Shorebird migration peaks at Cheyenne Bottoms around the first two weeks of May. For anyone who likes a good challenge, identifying these avian visitors can be an exercise in patience and attention to detail.
First we should examine what shorebirds are. Loosely, shorebirds belong to the order of birds known as Charadriiformes, which includes numerous groups such as sandpipers, plovers, stilts, snipe, and avocets. All of these birds have a typical body form that includes relatively long legs, long narrow wings, and usually long, narrow bills, which are used to catch invertebrates. The long legs suit the birds well for walking on shorelines and mudflats and in shallow water habitats. Their feet are not webbed, but their long toes help to distribute their weight to navigate on the mud.
The sandpipers are some of the smallest birds that are seen at Cheyenne Bottoms. The Least Sandpiper is considered the smallest of the shorebirds, and weighs a mere 20g (about the same mass as 4 quarters). Although they may be small, many of these species travel some of the longest-distant migrations of any birds. Several of the species of shorebirds spend their winters in southern South America and breed in northern Canada, north of the Arctic Circle; for example, Pectoral Sandpipers overwinter at the southern tip of Argentina, at Tierra del Fuego, and breed in northern Alaska, northern Canada, and even north-central Siberia. That amounts to migrations of up to 9,000 miles each way! That gives a new meaning to international travelers stopping at Cheyenne Bottoms.
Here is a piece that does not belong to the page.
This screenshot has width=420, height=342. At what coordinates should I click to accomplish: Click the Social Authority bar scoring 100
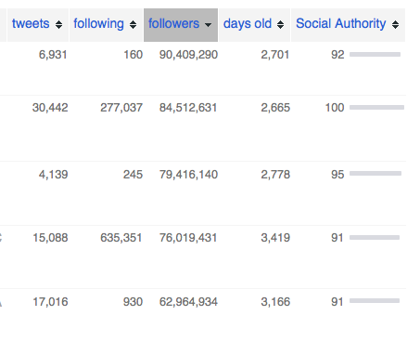tap(376, 108)
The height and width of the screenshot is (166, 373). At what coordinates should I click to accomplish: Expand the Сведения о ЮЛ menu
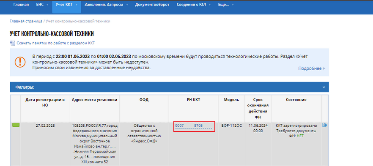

There are approximately 30 species of shorebirds that have been documented at Cheyenne Bottoms. Many of these species are sandpipers, which present the most challenging identifications. Overall, the sandpipers have white feathers on their bellies, with mottled brown and gray plumage on their wings, backs, and heads. This non-descript coloration, along with their small size, makes field identification tough. To distinguish the different species, birders often must focus on very subtle combinations of characteristics, such as the color of the legs, length of the wings, and length and shape of the bill.
Other conspicuous behaviors also can help observers identify the birds. For example, Spotted Sandpipers have a characteristic and constant tail bob as they wander the shoreline. And, the first time you see Wilson’s Phalaropes spinning like a top in the water you will never forget them.
If you are interested in trying your birding skills out on shorebirds, the Kansas Wetlands Education Center can help you. First, we have several excellent bird identification field guides for sale in our gift store. If you would rather not spend money, we also have a supply of a shorebird pocket guide available for free from the Great Plains Nature Center as well as a shorebird identification cheat sheet to help you out. Finally, if you are still not confident in your identification skills, let us take you out on a van tour to help get you started.
It is too easy to take for granted the places in our own backyard. Cheyenne Bottoms is no different. For birdwatching, this is the time of year to be at Cheyenne Bottoms, and the place is so easily accessible if you just take the time. So, get out and check out the sandpipers, they will be gone before you know it.